-- EXERCISE AIM --
Copy the forum thread from "I had to take" to "rest was tough!", swapping "Brazil" out for "Portugal".

-- EXTRACT TO READ --
▼

2014/03/21 16:58:00
bitflipper
Moshkiae
Hi,
 
I had to take the SAT when I did not know English, and had been in the country only 2 years, and my speaking ability and school work was a joke and very difficult. Only had 2 A's ... in French, because in Brazil I had already taken it for 2 years, and in Geometry/Algebra, where I could deal with numbers and not have to deal with language!
 
The rest was tough!
 I was not able to get into the University because of it. So I finally made it to UCSB in the fall of 1978, and it took me 8 years to be able to improve my English and grades in school because of it. Any course that was writing oriented was a problem. Not to mention the terminology, as things like Physics, Chemistry and Biology were completely out of scope for me!


You've come a long way, Moshkiae. Now you can confidently spout CH nonsense with the best of the native English-speakers. Good that all that education hasn't gone to waste!
 
When I was still in my teens my folks took in an exchange student from Brazil. He ended up staying here, graduating from the UW, marrying a local girl and going to work for Boeing.
 
He learned English by watching television, especially Westerns, and thus developed a vocabulary that couldn't have been learned from textbooks.
 
Today, more than 4 decades later, he's a thoroughly-American grandpa and a naturalized U.S. citizen. His English still sucks but his John Wayne imitation is the hit of the party.
2014/03/21 17:15:47
Guitarhacker
Some of those answers seemed like the kind of answers I would have given on a test where I had no clue
2014/03/21 18:50:52
quantumeffect
Starise
Reminds me of one of my wife's 1st graders who was supposed to write, "The pen is on the desk". He kinda combined pen and is into one word.



Yeah ... that "pen is" joke has been around forever in various forms.
 
I, like probably many of us on this forum, have books of half-finished songs.  One of them which I will get around to finishing before I die is a tune's whose working title is ...
 
"The Pen Is in Her Hand"
 
and the chorus lyric is something like:
 
the pen is in her hand
and she's writing - your biography
you know I would not want
to be you now - words will set her free
2014/03/21 19:42:12
SteveStrummerUK
 

 
 

 
 

 
 

 
 
 
 
 
 
 
 
2014/03/21 19:59:38
SteveStrummerUK
2014/03/21 20:22:29
craigb
Notice the heart at the end of the exclamation point there?  That teacher is going to either be in trouble or disappointed after class.
2014/03/21 20:23:31
craigb

2014/03/22 15:04:14
Shambler

Currently trying to learn Chinese myself, loved this one!
2014/03/22 19:17:01
jbow
bitflipper
I got multiple chuckles out of this collection of kids' incorrect - but plausible - test answers.
 
http://distractify.com/fun/fails/test-answers-that-are-totally-wrong-but-still-genius/
 
Example:
A coin is flipped and then a die is rolled. What is the probability of rolling an odd and then flipping a tail?
A: 0%, because you flipped the coin first.


Thanks we got some belly laughs out of that... and needed them!
 
J
2014/03/23 00:36:24
sharke
I've seen that "expand" one many times over the years and it still makes me laugh out loud. 
 
I remember at age 11 starting a new school and having to sit a geography exam without having any idea how terrifyingly strict the geography teacher (Dennis "Dusty" Rhoads) was. For the question "Where is it likely to be hotter in the summer: London, or Aviemore - and why?"... I wrote "London, because I was there one summer and it was dead hot." It came back with a huge "SEE ME" literally carved into the paper with red pen. I had to endure a good 10 minutes of shouting in his classroom after school during which I swear I saw clouds of chalk dust rising from the top of his head.

▲

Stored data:
▼

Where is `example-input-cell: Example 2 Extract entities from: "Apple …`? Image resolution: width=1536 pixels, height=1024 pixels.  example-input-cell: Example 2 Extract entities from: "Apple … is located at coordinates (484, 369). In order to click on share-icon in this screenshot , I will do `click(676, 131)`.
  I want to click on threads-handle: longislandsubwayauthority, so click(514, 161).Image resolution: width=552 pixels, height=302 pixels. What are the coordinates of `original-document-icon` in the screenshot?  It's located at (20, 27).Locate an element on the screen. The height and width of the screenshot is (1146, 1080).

▲

-- ANSWER BELOW --
I had to take the SAT when I did not know English, and had been in the country only 2 years, and my speaking ability and school work was a joke and very difficult. Only had 2 A's ... in French, because in Portugal I had already taken it for 2 years, and in Geometry/Algebra, where I could deal with numbers and not have to deal with language!
 
The rest was tough!